-- Exercise details --
Give back all of the data unchanged. Keep every word as it is.

-- Entries taken from a collection --
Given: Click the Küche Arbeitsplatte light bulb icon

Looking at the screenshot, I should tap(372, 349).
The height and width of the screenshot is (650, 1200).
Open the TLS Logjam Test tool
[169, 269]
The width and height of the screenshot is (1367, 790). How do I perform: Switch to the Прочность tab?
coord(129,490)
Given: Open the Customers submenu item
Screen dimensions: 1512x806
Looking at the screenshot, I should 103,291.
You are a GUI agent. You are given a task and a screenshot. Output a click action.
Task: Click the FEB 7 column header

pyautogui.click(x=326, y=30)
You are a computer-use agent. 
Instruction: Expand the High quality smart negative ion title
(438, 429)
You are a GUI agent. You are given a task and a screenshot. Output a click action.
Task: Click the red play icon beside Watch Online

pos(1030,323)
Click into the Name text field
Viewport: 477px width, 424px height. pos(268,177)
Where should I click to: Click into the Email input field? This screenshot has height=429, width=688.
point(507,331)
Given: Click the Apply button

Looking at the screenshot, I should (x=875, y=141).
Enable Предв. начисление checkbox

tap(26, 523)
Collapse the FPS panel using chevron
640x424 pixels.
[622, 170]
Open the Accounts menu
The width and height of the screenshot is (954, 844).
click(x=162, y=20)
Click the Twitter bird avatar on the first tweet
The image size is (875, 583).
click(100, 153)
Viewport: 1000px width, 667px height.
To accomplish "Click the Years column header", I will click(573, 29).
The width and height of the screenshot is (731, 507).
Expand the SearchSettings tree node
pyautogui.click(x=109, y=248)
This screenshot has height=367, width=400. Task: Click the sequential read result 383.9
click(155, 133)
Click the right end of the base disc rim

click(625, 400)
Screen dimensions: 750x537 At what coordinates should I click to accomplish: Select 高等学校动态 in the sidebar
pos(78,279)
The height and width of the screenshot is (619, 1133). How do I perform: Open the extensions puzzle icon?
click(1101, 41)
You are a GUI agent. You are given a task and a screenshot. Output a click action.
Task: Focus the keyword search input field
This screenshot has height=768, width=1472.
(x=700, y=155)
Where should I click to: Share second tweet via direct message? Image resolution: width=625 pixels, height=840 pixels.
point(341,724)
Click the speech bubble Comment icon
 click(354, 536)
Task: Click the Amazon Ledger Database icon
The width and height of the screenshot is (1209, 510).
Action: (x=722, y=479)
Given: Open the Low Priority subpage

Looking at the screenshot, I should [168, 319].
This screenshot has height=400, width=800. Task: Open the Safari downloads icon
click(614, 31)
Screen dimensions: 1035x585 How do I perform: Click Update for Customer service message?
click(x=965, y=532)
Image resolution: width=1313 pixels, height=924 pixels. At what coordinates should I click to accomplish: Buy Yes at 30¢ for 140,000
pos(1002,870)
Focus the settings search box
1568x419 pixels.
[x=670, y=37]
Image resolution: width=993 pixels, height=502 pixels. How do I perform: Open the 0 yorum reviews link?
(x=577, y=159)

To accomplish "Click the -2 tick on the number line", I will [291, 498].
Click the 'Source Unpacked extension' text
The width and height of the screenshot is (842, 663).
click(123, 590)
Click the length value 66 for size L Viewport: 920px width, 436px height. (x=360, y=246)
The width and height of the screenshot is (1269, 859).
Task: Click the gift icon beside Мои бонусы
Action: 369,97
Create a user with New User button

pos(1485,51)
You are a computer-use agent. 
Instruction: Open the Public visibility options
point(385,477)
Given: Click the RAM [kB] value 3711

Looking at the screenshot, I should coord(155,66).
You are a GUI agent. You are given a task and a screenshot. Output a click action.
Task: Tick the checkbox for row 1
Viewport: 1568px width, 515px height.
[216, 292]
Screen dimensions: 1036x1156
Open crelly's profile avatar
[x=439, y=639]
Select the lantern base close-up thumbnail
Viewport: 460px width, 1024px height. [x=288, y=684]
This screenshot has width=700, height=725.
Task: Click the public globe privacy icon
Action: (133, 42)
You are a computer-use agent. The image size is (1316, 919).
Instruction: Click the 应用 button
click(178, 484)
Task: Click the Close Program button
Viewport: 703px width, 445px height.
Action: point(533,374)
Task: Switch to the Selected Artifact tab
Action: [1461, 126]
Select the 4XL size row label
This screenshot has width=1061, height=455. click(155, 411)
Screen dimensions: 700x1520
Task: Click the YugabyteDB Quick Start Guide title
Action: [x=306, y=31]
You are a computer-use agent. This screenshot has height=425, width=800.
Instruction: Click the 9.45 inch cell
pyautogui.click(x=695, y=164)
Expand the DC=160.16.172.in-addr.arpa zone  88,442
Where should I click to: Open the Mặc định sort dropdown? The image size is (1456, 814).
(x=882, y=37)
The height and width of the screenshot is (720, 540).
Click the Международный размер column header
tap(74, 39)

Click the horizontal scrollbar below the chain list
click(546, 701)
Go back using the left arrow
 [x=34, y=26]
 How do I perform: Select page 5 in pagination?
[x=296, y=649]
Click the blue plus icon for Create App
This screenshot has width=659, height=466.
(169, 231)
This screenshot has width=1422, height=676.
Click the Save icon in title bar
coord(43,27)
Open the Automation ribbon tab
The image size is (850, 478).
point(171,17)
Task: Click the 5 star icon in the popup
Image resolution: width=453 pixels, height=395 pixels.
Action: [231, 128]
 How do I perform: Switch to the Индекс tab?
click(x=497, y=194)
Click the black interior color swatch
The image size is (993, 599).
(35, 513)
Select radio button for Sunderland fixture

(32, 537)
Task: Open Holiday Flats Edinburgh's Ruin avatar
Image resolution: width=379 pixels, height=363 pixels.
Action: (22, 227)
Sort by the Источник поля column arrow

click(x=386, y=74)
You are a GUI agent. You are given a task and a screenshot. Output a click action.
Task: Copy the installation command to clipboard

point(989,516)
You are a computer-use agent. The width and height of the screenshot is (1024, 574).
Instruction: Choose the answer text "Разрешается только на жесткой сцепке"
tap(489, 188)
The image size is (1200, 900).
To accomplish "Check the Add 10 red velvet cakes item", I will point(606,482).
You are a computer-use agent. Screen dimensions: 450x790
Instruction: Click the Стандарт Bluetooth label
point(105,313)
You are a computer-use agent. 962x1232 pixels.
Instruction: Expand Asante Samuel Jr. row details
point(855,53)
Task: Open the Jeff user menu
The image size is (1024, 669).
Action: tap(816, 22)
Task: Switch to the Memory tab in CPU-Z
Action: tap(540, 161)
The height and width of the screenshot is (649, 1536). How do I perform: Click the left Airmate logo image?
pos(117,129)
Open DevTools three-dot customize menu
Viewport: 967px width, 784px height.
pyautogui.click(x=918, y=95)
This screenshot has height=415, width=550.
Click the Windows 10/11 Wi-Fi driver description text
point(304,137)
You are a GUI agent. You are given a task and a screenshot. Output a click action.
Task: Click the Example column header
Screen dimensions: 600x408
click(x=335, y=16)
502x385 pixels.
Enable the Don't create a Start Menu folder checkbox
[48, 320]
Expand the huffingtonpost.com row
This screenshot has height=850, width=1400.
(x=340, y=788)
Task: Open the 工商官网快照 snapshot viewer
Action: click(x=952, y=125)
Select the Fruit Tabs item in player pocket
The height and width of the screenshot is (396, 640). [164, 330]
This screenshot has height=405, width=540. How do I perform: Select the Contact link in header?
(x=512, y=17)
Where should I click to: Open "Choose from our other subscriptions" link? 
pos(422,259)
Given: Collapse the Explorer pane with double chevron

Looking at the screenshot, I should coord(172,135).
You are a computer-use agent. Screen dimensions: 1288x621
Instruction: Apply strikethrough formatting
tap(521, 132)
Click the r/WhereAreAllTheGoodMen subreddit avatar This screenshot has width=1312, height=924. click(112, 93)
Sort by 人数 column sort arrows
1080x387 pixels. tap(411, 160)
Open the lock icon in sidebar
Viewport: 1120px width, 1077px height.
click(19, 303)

-- Task solution --
Given: Click the Küche Arbeitsplatte light bulb icon

Looking at the screenshot, I should tap(372, 349).
The height and width of the screenshot is (650, 1200).
Open the TLS Logjam Test tool
[169, 269]
The width and height of the screenshot is (1367, 790). How do I perform: Switch to the Прочность tab?
coord(129,490)
Given: Open the Customers submenu item
Screen dimensions: 1512x806
Looking at the screenshot, I should 103,291.
You are a GUI agent. You are given a task and a screenshot. Output a click action.
Task: Click the FEB 7 column header

pyautogui.click(x=326, y=30)
You are a computer-use agent. 
Instruction: Expand the High quality smart negative ion title
(438, 429)
You are a GUI agent. You are given a task and a screenshot. Output a click action.
Task: Click the red play icon beside Watch Online

pos(1030,323)
Click into the Name text field
Viewport: 477px width, 424px height. pos(268,177)
Where should I click to: Click into the Email input field? This screenshot has height=429, width=688.
point(507,331)
Given: Click the Apply button

Looking at the screenshot, I should (x=875, y=141).
Enable Предв. начисление checkbox

tap(26, 523)
Collapse the FPS panel using chevron
640x424 pixels.
[622, 170]
Open the Accounts menu
The width and height of the screenshot is (954, 844).
click(x=162, y=20)
Click the Twitter bird avatar on the first tweet
The image size is (875, 583).
click(100, 153)
Viewport: 1000px width, 667px height.
To accomplish "Click the Years column header", I will click(573, 29).
The width and height of the screenshot is (731, 507).
Expand the SearchSettings tree node
pyautogui.click(x=109, y=248)
This screenshot has height=367, width=400. Task: Click the sequential read result 383.9
click(155, 133)
Click the right end of the base disc rim

click(625, 400)
Screen dimensions: 750x537 At what coordinates should I click to accomplish: Select 高等学校动态 in the sidebar
pos(78,279)
The height and width of the screenshot is (619, 1133). How do I perform: Open the extensions puzzle icon?
click(1101, 41)
You are a GUI agent. You are given a task and a screenshot. Output a click action.
Task: Focus the keyword search input field
This screenshot has height=768, width=1472.
(x=700, y=155)
Where should I click to: Share second tweet via direct message? Image resolution: width=625 pixels, height=840 pixels.
point(341,724)
Click the speech bubble Comment icon
 click(354, 536)
Task: Click the Amazon Ledger Database icon
The width and height of the screenshot is (1209, 510).
Action: (x=722, y=479)
Given: Open the Low Priority subpage

Looking at the screenshot, I should [168, 319].
This screenshot has height=400, width=800. Task: Open the Safari downloads icon
click(614, 31)
Screen dimensions: 1035x585 How do I perform: Click Update for Customer service message?
click(x=965, y=532)
Image resolution: width=1313 pixels, height=924 pixels. At what coordinates should I click to accomplish: Buy Yes at 30¢ for 140,000
pos(1002,870)
Focus the settings search box
1568x419 pixels.
[x=670, y=37]
Image resolution: width=993 pixels, height=502 pixels. How do I perform: Open the 0 yorum reviews link?
(x=577, y=159)

To accomplish "Click the -2 tick on the number line", I will [291, 498].
Click the 'Source Unpacked extension' text
The width and height of the screenshot is (842, 663).
click(123, 590)
Click the length value 66 for size L Viewport: 920px width, 436px height. (x=360, y=246)
The width and height of the screenshot is (1269, 859).
Task: Click the gift icon beside Мои бонусы
Action: 369,97
Create a user with New User button

pos(1485,51)
You are a computer-use agent. 
Instruction: Open the Public visibility options
point(385,477)
Given: Click the RAM [kB] value 3711

Looking at the screenshot, I should coord(155,66).
You are a GUI agent. You are given a task and a screenshot. Output a click action.
Task: Tick the checkbox for row 1
Viewport: 1568px width, 515px height.
[216, 292]
Screen dimensions: 1036x1156
Open crelly's profile avatar
[x=439, y=639]
Select the lantern base close-up thumbnail
Viewport: 460px width, 1024px height. [x=288, y=684]
This screenshot has width=700, height=725.
Task: Click the public globe privacy icon
Action: (133, 42)
You are a computer-use agent. The image size is (1316, 919).
Instruction: Click the 应用 button
click(178, 484)
Task: Click the Close Program button
Viewport: 703px width, 445px height.
Action: point(533,374)
Task: Switch to the Selected Artifact tab
Action: [1461, 126]
Select the 4XL size row label
This screenshot has width=1061, height=455. click(155, 411)
Screen dimensions: 700x1520
Task: Click the YugabyteDB Quick Start Guide title
Action: [x=306, y=31]
You are a computer-use agent. This screenshot has height=425, width=800.
Instruction: Click the 9.45 inch cell
pyautogui.click(x=695, y=164)
Expand the DC=160.16.172.in-addr.arpa zone  88,442
Where should I click to: Open the Mặc định sort dropdown? The image size is (1456, 814).
(x=882, y=37)
The height and width of the screenshot is (720, 540).
Click the Международный размер column header
tap(74, 39)

Click the horizontal scrollbar below the chain list
click(546, 701)
Go back using the left arrow
 [x=34, y=26]
 How do I perform: Select page 5 in pagination?
[x=296, y=649]
Click the blue plus icon for Create App
This screenshot has width=659, height=466.
(169, 231)
This screenshot has width=1422, height=676.
Click the Save icon in title bar
coord(43,27)
Open the Automation ribbon tab
The image size is (850, 478).
point(171,17)
Task: Click the 5 star icon in the popup
Image resolution: width=453 pixels, height=395 pixels.
Action: [231, 128]
 How do I perform: Switch to the Индекс tab?
click(x=497, y=194)
Click the black interior color swatch
The image size is (993, 599).
(35, 513)
Select radio button for Sunderland fixture

(32, 537)
Task: Open Holiday Flats Edinburgh's Ruin avatar
Image resolution: width=379 pixels, height=363 pixels.
Action: (22, 227)
Sort by the Источник поля column arrow

click(x=386, y=74)
You are a GUI agent. You are given a task and a screenshot. Output a click action.
Task: Copy the installation command to clipboard

point(989,516)
You are a computer-use agent. The width and height of the screenshot is (1024, 574).
Instruction: Choose the answer text "Разрешается только на жесткой сцепке"
tap(489, 188)
The image size is (1200, 900).
To accomplish "Check the Add 10 red velvet cakes item", I will point(606,482).
You are a computer-use agent. Screen dimensions: 450x790
Instruction: Click the Стандарт Bluetooth label
point(105,313)
You are a computer-use agent. 962x1232 pixels.
Instruction: Expand Asante Samuel Jr. row details
point(855,53)
Task: Open the Jeff user menu
The image size is (1024, 669).
Action: tap(816, 22)
Task: Switch to the Memory tab in CPU-Z
Action: tap(540, 161)
The height and width of the screenshot is (649, 1536). How do I perform: Click the left Airmate logo image?
pos(117,129)
Open DevTools three-dot customize menu
Viewport: 967px width, 784px height.
pyautogui.click(x=918, y=95)
This screenshot has height=415, width=550.
Click the Windows 10/11 Wi-Fi driver description text
point(304,137)
You are a GUI agent. You are given a task and a screenshot. Output a click action.
Task: Click the Example column header
Screen dimensions: 600x408
click(x=335, y=16)
502x385 pixels.
Enable the Don't create a Start Menu folder checkbox
[48, 320]
Expand the huffingtonpost.com row
This screenshot has height=850, width=1400.
(x=340, y=788)
Task: Open the 工商官网快照 snapshot viewer
Action: click(x=952, y=125)
Select the Fruit Tabs item in player pocket
The height and width of the screenshot is (396, 640). [164, 330]
This screenshot has height=405, width=540. How do I perform: Select the Contact link in header?
(x=512, y=17)
Where should I click to: Open "Choose from our other subscriptions" link? 
pos(422,259)
Given: Collapse the Explorer pane with double chevron

Looking at the screenshot, I should coord(172,135).
You are a computer-use agent. Screen dimensions: 1288x621
Instruction: Apply strikethrough formatting
tap(521, 132)
Click the r/WhereAreAllTheGoodMen subreddit avatar This screenshot has width=1312, height=924. click(112, 93)
Sort by 人数 column sort arrows
1080x387 pixels. tap(411, 160)
Open the lock icon in sidebar
Viewport: 1120px width, 1077px height.
click(19, 303)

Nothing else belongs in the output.